John Fraser

Garrons, Co. Laois
“My focus is on developing a more holistic approach for the farm, where the enterprises of beef, sheep and tillage deliver mutual benefits.”
I’ve worked on my farm in Garrons, Co. Laois for many years, running mixed enterprises of sheep, calf to beef and tillage.
My focus at the moment is to make the business more integrated, so that each element of the farm works in harmony with the other.

The farm was originally mainly tillage, but I have introduced sheep and cattle and now we have a flock of about 300 sheep with their lambs and rear 100 calf to beef each year.
My preference is to get calves on the farm and settled in the first three weeks of March and by the end of the month at the latest. I think that earlier born claves achieve greater weight gain because they get the full benefit of the grass in their first season. I split the calves into groups based on age and size, and that way I can give preferential treatment where necessary. I turn them out as early as possible, and the calves usually graze from April to November. Although, this year I am experimenting with a mobile milk feeder, which I hope will allow me to turn them out even earlier.

“My cattle are marketed through Irish Hereford Prime, and I am happy to secure their breed bonus payments.”

In 2021 the weaning of the calves had to be pushed back by 2 weeks due to harsh weather, but hopefully this year we will get back to 10 weeks. That way they’ll get more gain from the grass, and we will hit our target weights.

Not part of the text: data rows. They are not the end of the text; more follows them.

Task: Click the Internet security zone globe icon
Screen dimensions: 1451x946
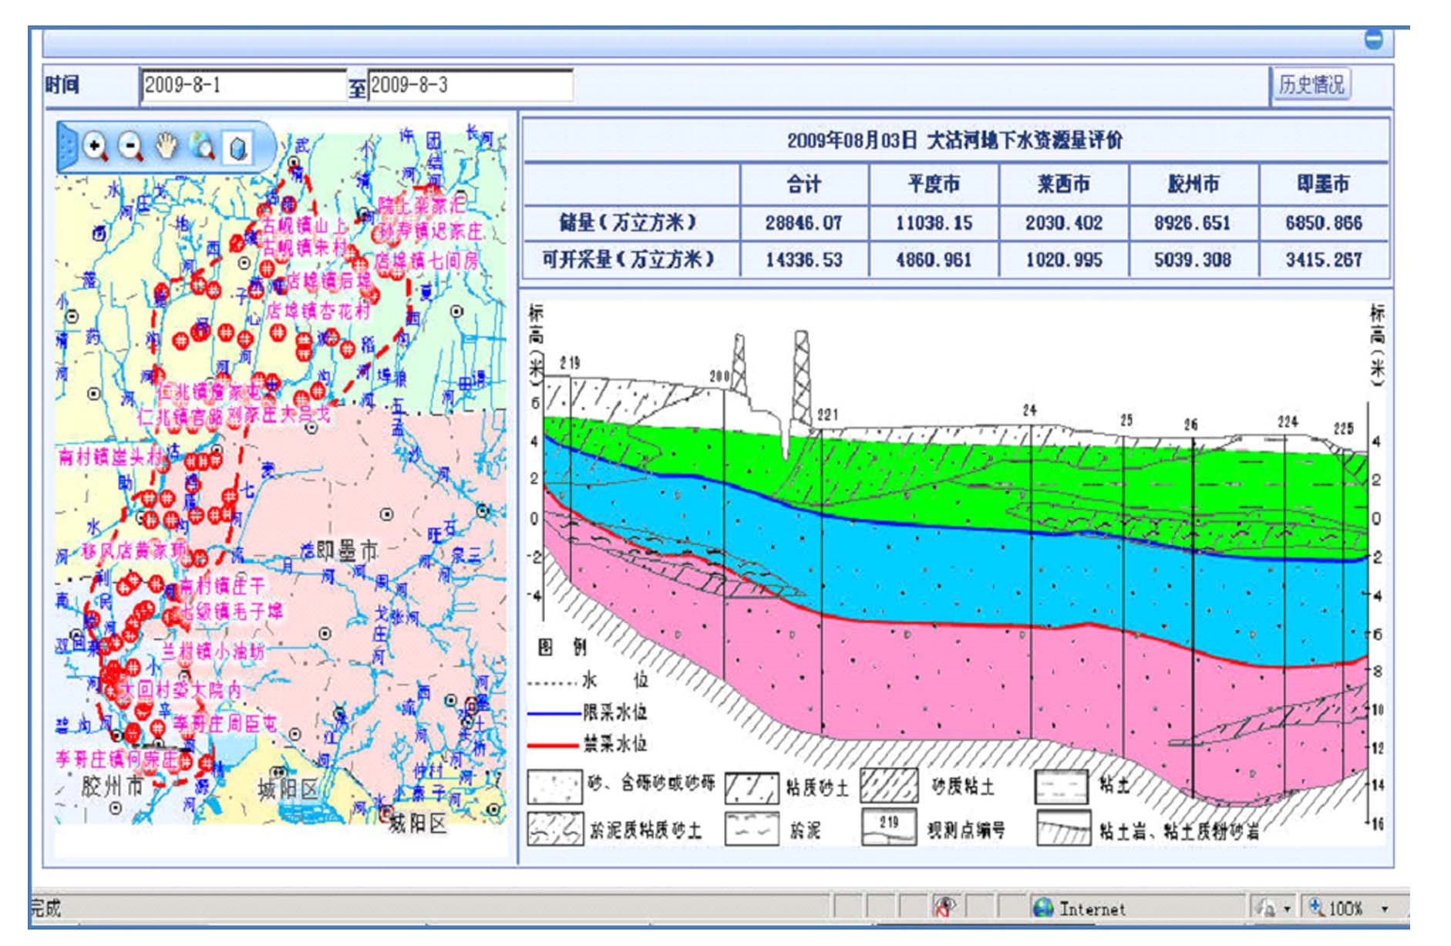Action: pos(1042,908)
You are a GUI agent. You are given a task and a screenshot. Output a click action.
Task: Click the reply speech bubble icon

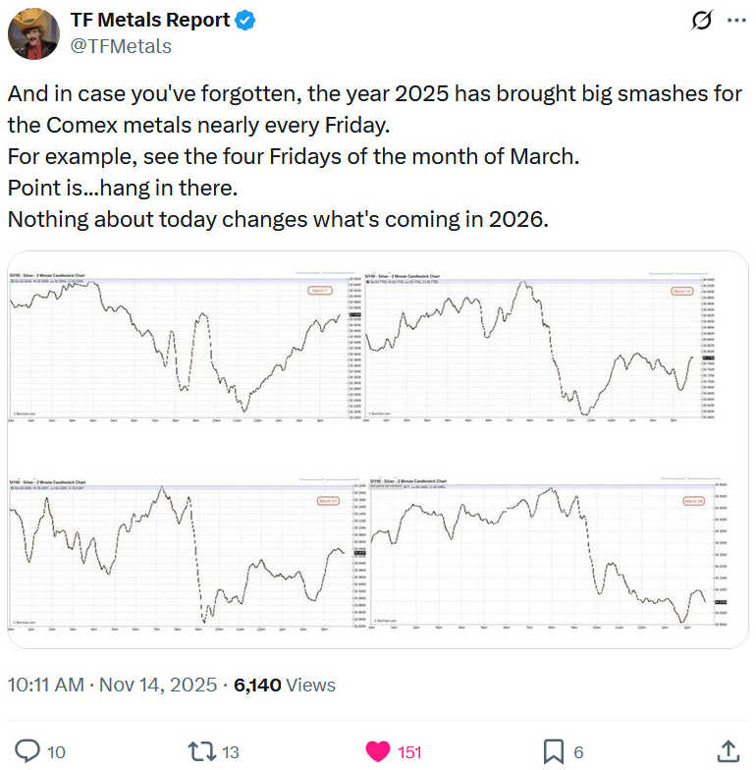[28, 751]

I usually graze yearling cattle on their own, they go out earlier to an out-farm we have and move to aftergrass swards as the season progresses and silage is made. Our land type is quite dry here and growth tends to slow down during some warm summer months due to low soil moisture levels.

I usually have about 70% steers and 30% heifers and I prefer Hereford crosses. I aim to get these finished at 18 to 20 months of age off grass. I find the breed easy to manage and they tend to gain weight well on my farm.

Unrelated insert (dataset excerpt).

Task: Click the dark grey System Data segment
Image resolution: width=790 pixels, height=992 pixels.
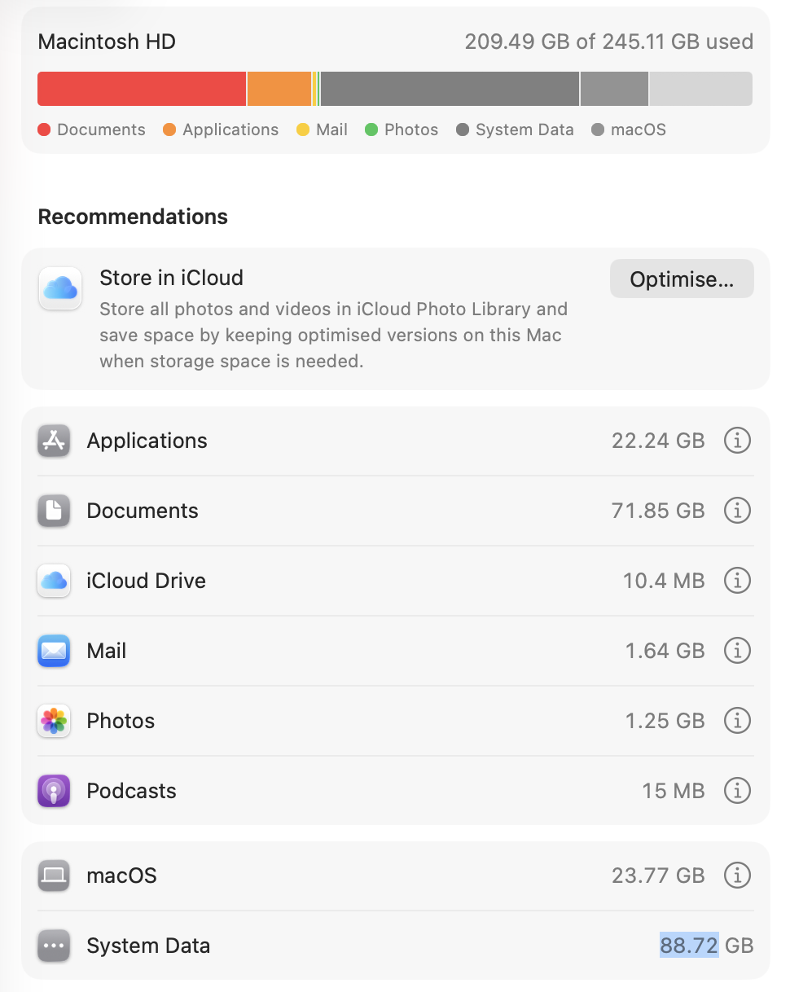Action: pyautogui.click(x=450, y=89)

Going forward I would like to increase the self-sufficiency of the farm, introducing new grass species onto the land, such as red clover, and continuing to find the balance between the cattle, sheep, and tillage. At the moment we are focusing on ensuring the performance of the livestock and saving sufficient silage for next winter.

“We try to ensure that the majority of the feed used on the farm is grown on the farm, and if that is not possible, we purchase it close by, from neighbouring farmers.”